In the corner of the next floor we discovered Kidou Senshi Gundam: Senjou no Kizuna, a mech game that takes place in After Burner-style pods that feature panoramic displays and fully sealable doors. They're all connected via LAN, and players duke it out in unbearably hardcore Titanfall-like battles that require all participants to scribble on a sign-up sheet before play. Yet again, I had no idea how to even imagine beginning the game, but it was undeniably cool nonetheless.

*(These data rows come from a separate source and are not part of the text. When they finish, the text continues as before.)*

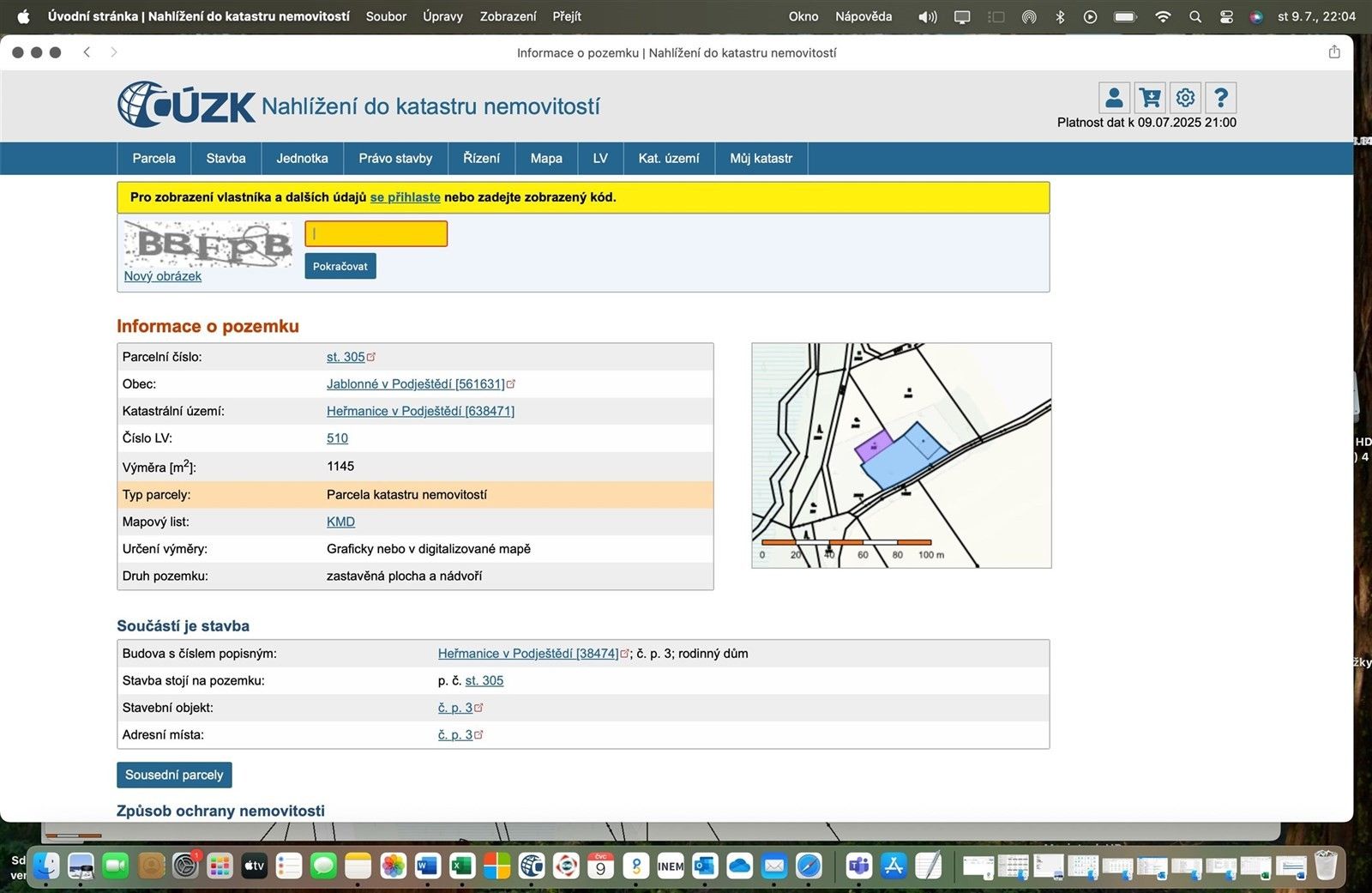Screen dimensions: 1372x893
Task: Open the Zobrazení menu in menu bar
Action: click(x=508, y=16)
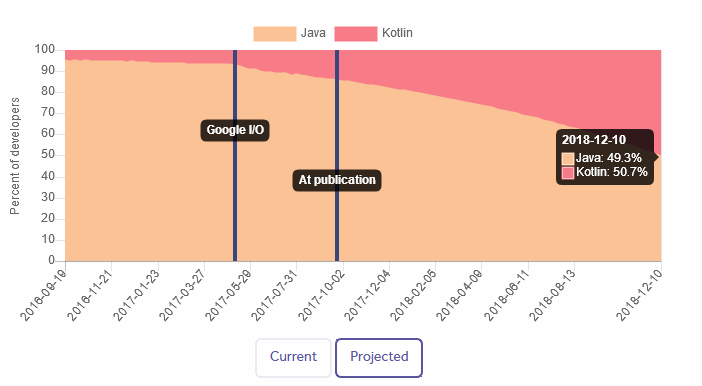Toggle the Java legend color swatch
702x386 pixels.
(274, 34)
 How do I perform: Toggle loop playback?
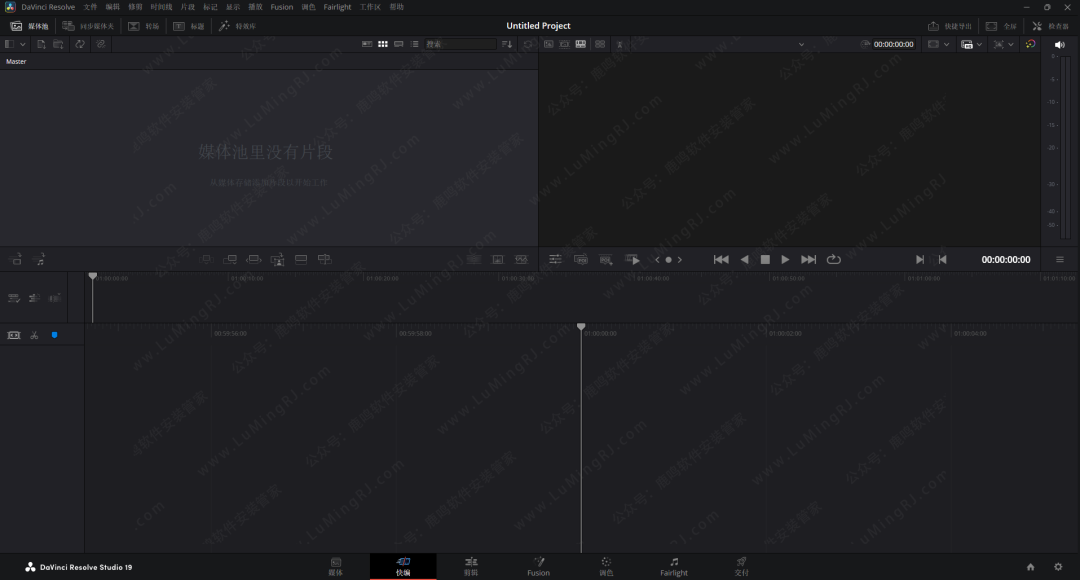click(833, 259)
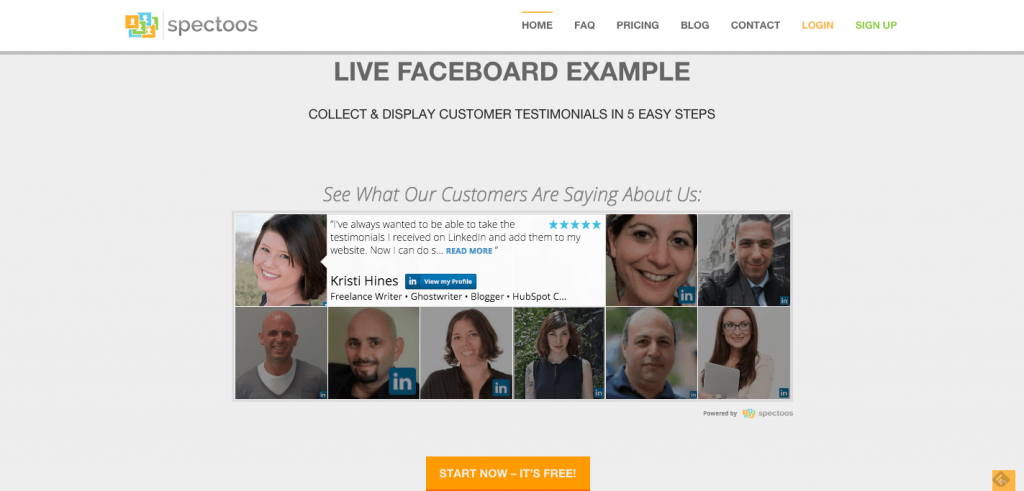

On our way up to the top floor, we lurked behind some players of batshit Time Crisis-but-better shooter Gunslinger Stratos, had yet another bash on the insanely addictive Taiko: Drum Master, and sank some yen into another WarioWare-style game with gameshow buzzers, which was gleefully bonkers and utterly brilliant, but with a Kanji title that I have yet to decipher. All new, all surprising, all memorable experiences. But the best and craziest was yet to come.

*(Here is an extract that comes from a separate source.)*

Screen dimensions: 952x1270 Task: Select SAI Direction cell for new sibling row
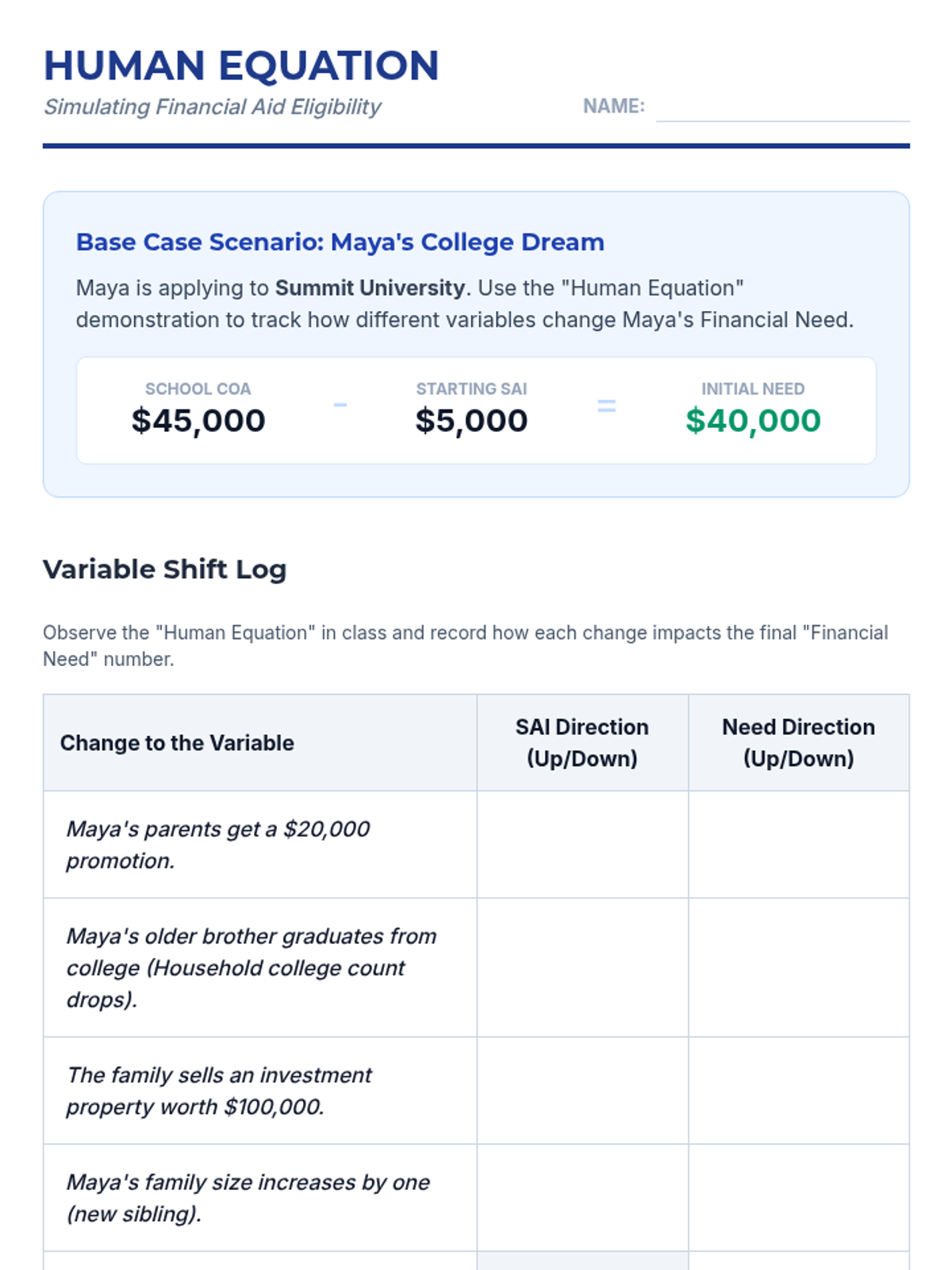pyautogui.click(x=582, y=1198)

The rhythm action floor of Akihabara's Taito Station features some of the most mind-boggling video games I've ever seen. Like me, you probably thought you were pretty cool the first time you bumbled your way through the "Freebird" solo on Guitar Hero II, or got that perfect "S" on Elite Beat Agents. How does it make you feel to know that you are a mere mortal, and utterly nothing in comparison to the finger-twitching, wrist-flicking skills of the rhythm action gods and goddesses in Akihabara?
Trust me, until you've been there, you've never seen anything like it. Sound Voltex III: Gravity Wars is a million-miles-per-hour blast of noise and neon, which apparently requires absolutely pinpoint, lightning quick levels of accuracy at its higher levels. And we saw it happen, players all standing casually, wrists a blur, eyes fixated, as the demented techno-splashed orgy of Konami's game exploded on the screen. Elsewhere, we were introduced to the thumping bombast of the catchily-titled beatmania IIDX 22 pendual, a rhythm game with DJ decks and players with levels of skills so high the Taito Station threatened to ignite and blast off into the atmosphere. And that's without mentioning the guy perfecting every single inch of every single move on the hardest difficulty of DDR.
Sucking down a Coke in the Super Potato, the museum of video game memorabilia over the road, we ended our evening with a couple of calm, normal games of Metal Slug and Super Pang.
And soon thereafter, it was back home. Back to the foggy memories of Britain's arcades past, now shadows of their former selves, ghosts of the bomber jacket gangs, all lonely on precious few street corners now packed with House of the Dead 4 cabinets and Club Kart machines that no one wants to play. Brits prefer to stay home with Geralt, Bruce Wayne, Father Gascoigne, and the Inkling kids. It doesn't really seem to bother us that we've let our arcade scene fade into obscurity, and Britain will likely never see its resurgence. And somehow, perversely, that's OK. We still love our games, just not in the same way.
Japan's arcade scene, however, has no intention of going quietly into the night. And when you you're asleep, dreaming of what was, what might have been, and what could be, they'll be there, playing games you've never seen, sliding cards, sealed in pods, and racking up scores beyond your wildest imagination.